_WHAT THE EXERCISE ASKS_.
How many lines in the items below contain the string "perform", matching case exactly? Reply with the number only.

_DATASET EXTRACT_.
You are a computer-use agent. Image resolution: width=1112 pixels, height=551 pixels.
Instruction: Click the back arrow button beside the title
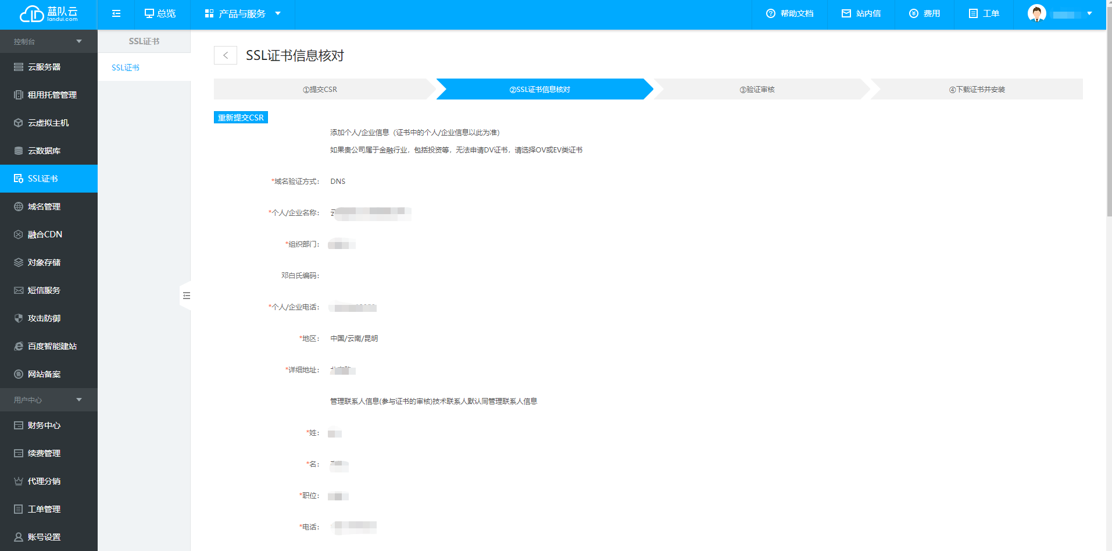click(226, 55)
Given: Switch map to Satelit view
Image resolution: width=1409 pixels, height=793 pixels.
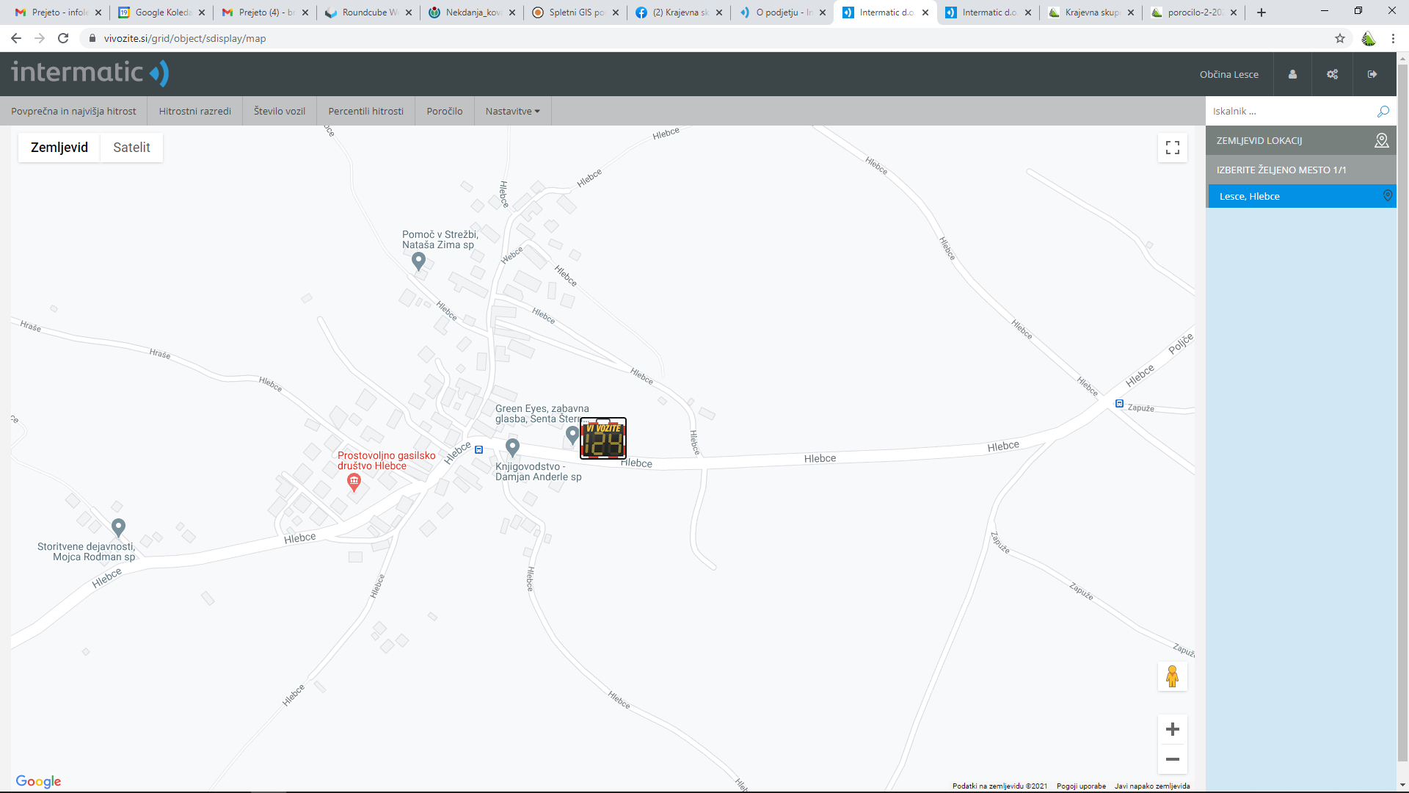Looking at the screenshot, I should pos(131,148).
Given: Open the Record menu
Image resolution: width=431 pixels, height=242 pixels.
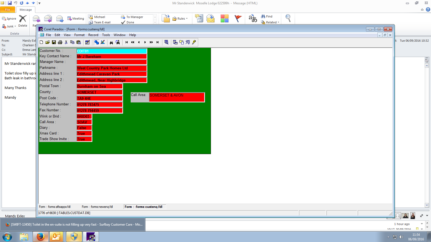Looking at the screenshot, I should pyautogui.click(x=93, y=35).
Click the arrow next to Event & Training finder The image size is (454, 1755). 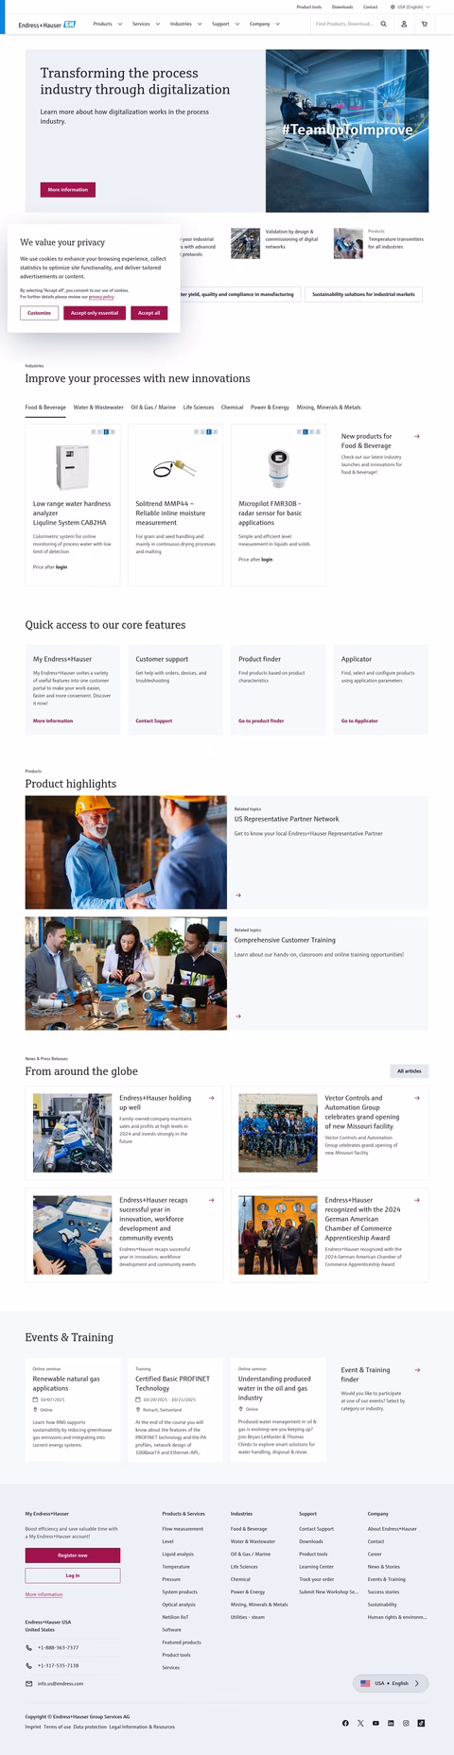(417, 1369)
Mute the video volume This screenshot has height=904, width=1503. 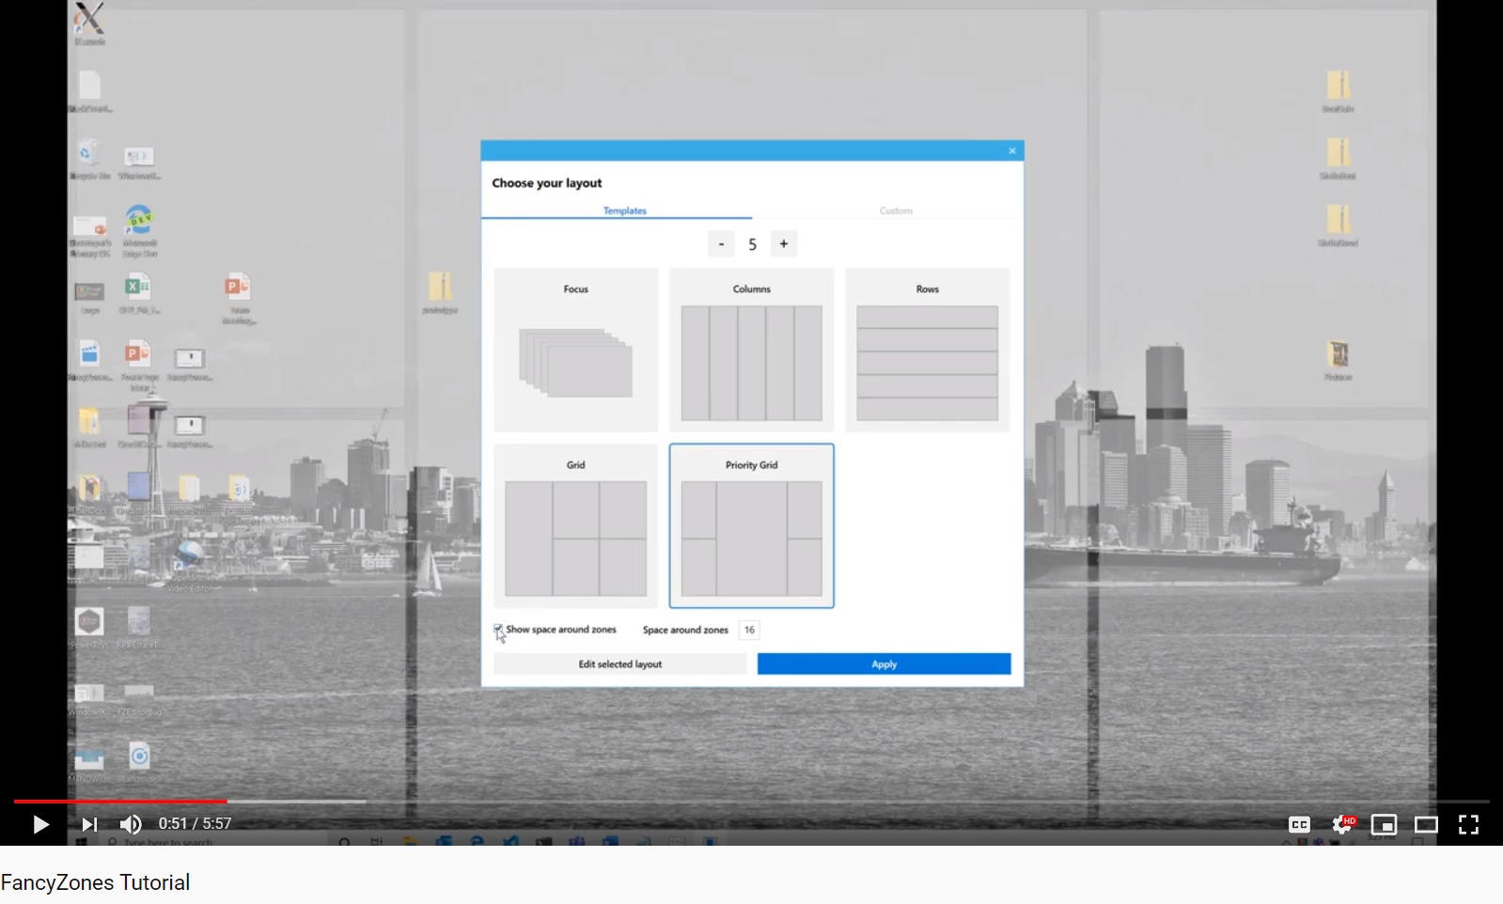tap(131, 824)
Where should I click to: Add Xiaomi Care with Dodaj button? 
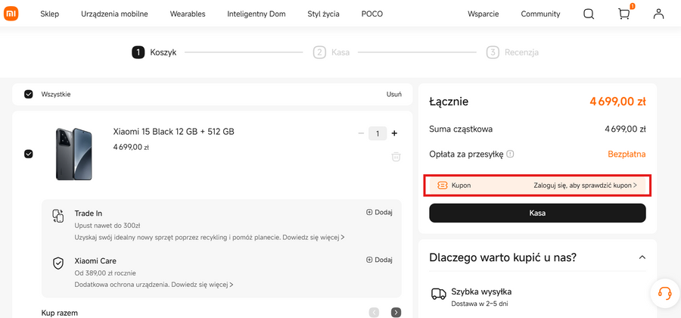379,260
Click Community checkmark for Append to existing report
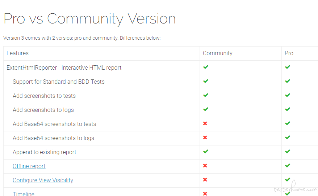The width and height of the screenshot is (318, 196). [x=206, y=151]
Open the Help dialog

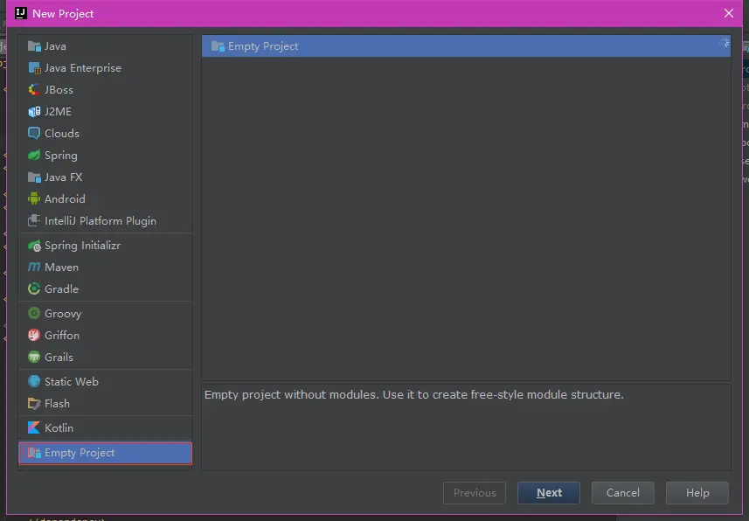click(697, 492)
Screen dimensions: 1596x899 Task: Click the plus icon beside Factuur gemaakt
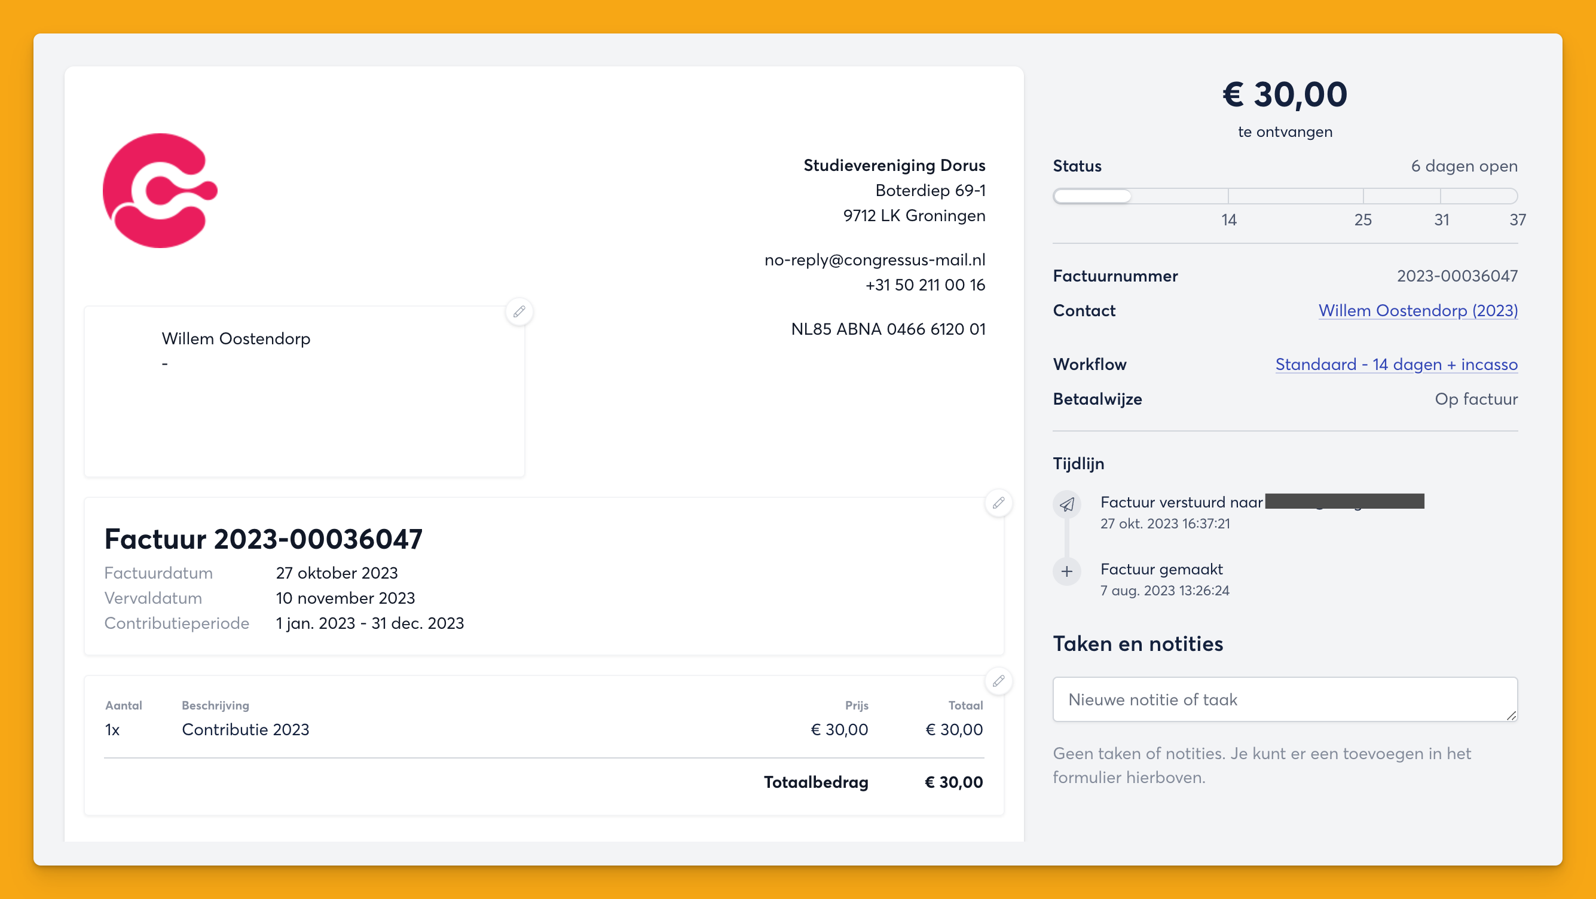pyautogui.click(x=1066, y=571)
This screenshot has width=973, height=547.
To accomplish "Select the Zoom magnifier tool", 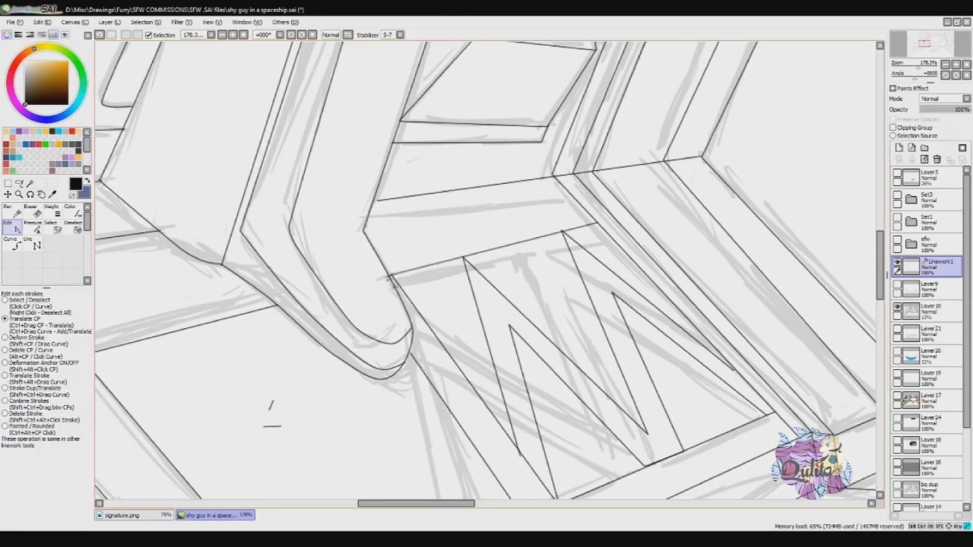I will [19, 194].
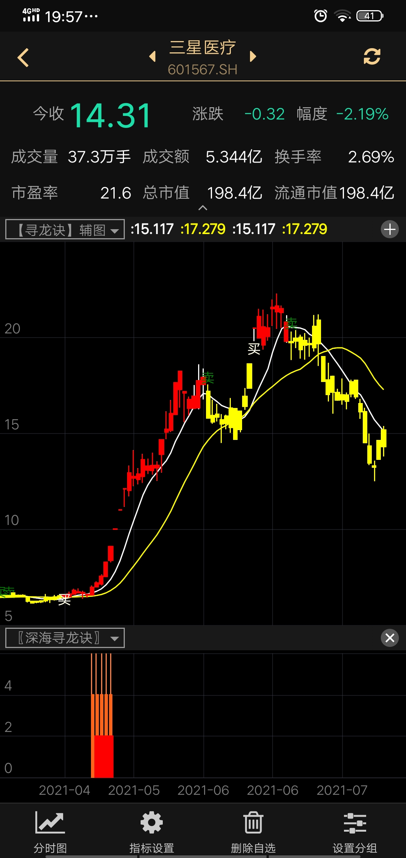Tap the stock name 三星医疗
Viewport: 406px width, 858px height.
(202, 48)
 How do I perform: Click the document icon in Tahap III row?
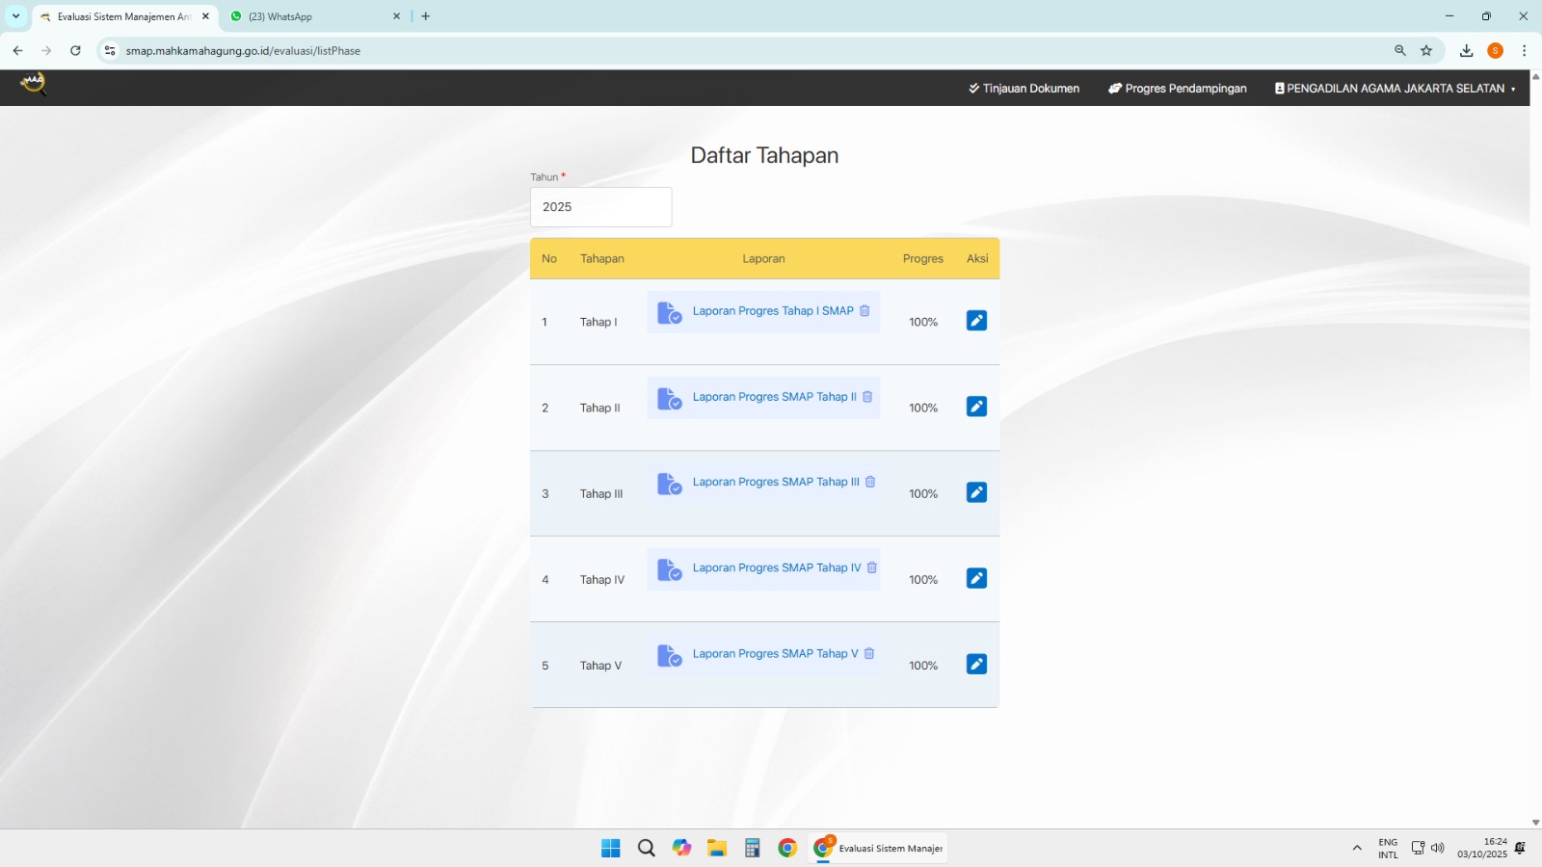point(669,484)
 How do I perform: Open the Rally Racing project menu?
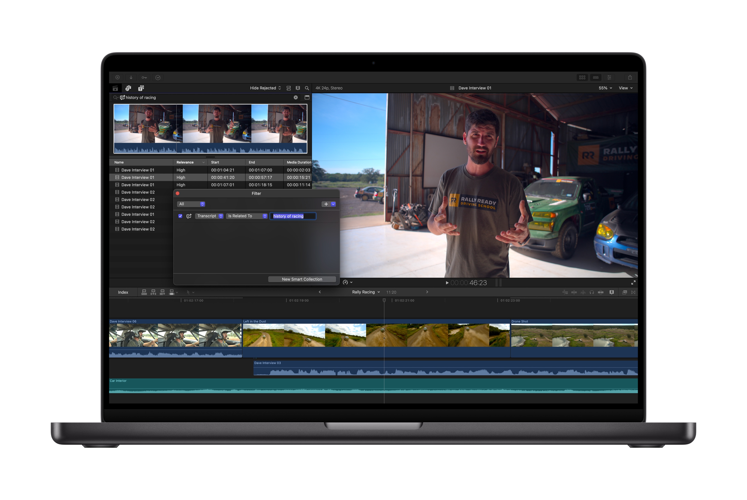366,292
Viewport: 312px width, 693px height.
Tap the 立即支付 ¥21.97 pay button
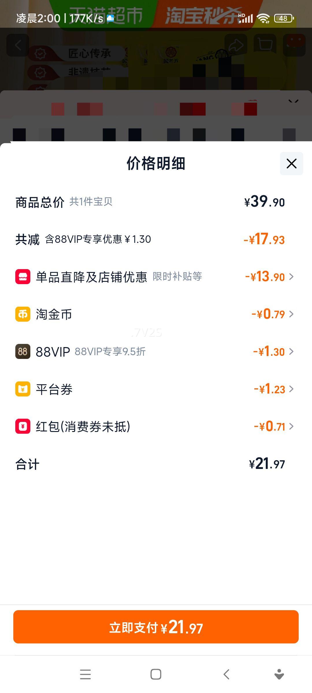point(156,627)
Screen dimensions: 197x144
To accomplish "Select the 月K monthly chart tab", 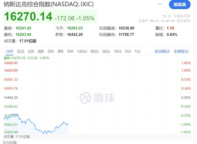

_REPLY_.
2